Keywords: Attention mechanisms, Biological neural networks, Image classification, Spiking neural networks

Subject terms: Computational biology and bioinformatics, Engineering, Mathematics and computing, Neuroscience

Introduction

Artificial Neural Networks (ANNs) have been at the forefront of advances in machine learning and artificial intelligence, leading to breakthroughs in tasks such as image classification¹, speech recognition², and recommendation systems³. ANNs were originally inspired by the structure and function of biological neural networks, specifically neurons in the human brain⁴. However, despite this biological inspiration, traditional ANNs differ significantly from the brain’s highly efficient mechanisms. The human brain achieves high-throughput information processing with remarkably low power consumption⁵, processing extremely large amounts of information in a massively parallel and event-driven manner.

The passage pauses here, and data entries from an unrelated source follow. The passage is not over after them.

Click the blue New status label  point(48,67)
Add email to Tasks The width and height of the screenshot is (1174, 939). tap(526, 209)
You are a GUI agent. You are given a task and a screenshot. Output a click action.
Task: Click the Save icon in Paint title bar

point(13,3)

In contrast, ANNs typically require substantial computational and energy resources, due to their reliance on dense, continuous, floating-point matrix operations.

To address these limitations, and more closely mimic the efficiency of biological brains, spiking neural networks (SNNs) have gained significant attention as a next-generation neural network model. Unlike ANNs, which rely on continuous-valued activations, SNNs communicate via binary spikes (0 s and 1 s)⁶, reflecting the event-driven nature of information processing in biological neural systems. This spike-based communication enables SNNs to operate in a sparse, asynchronous fashion, significantly reducing the number of multiplication operations a network is required to perform. Consequently, SNNs offer substantial computational and energy savings^7,8, making them particularly well-suited for real-time, low-power applications, such as edge computing and neuromorphic systems.

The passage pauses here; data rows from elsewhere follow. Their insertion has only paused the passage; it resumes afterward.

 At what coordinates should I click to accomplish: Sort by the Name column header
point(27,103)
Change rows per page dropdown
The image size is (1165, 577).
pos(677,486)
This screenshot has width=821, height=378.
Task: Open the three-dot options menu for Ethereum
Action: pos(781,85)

Just as the biological brain comprises different types of neurons with distinct properties⁹, various spiking neuron models have been developed for use in SNNs, each balancing biological plausibility against computational efficiency. The Leaky Integrate-and-Fire (LIF) neuron¹⁰, for example, represents a foundational approach, capturing essential neuronal dynamics such as membrane potential decay and threshold-based spike generation with minimal computational overhead. The adaptive leaky integrate and fire (ALIF) neuron¹¹ extends the LIF framework by incorporating mechanisms for adaptive threshold modulation or membrane potential adjustment, thereby increasing biological realism while maintaining relative simplicity. In contrast, more biophysically detailed models, such as the Izhikevich model¹² and Hodgkin–Huxley model¹³, offer higher fidelity by reproducing complex neuronal behaviors, including bursting, resonation, and various firing patterns, at the cost of significantly increased computational demands.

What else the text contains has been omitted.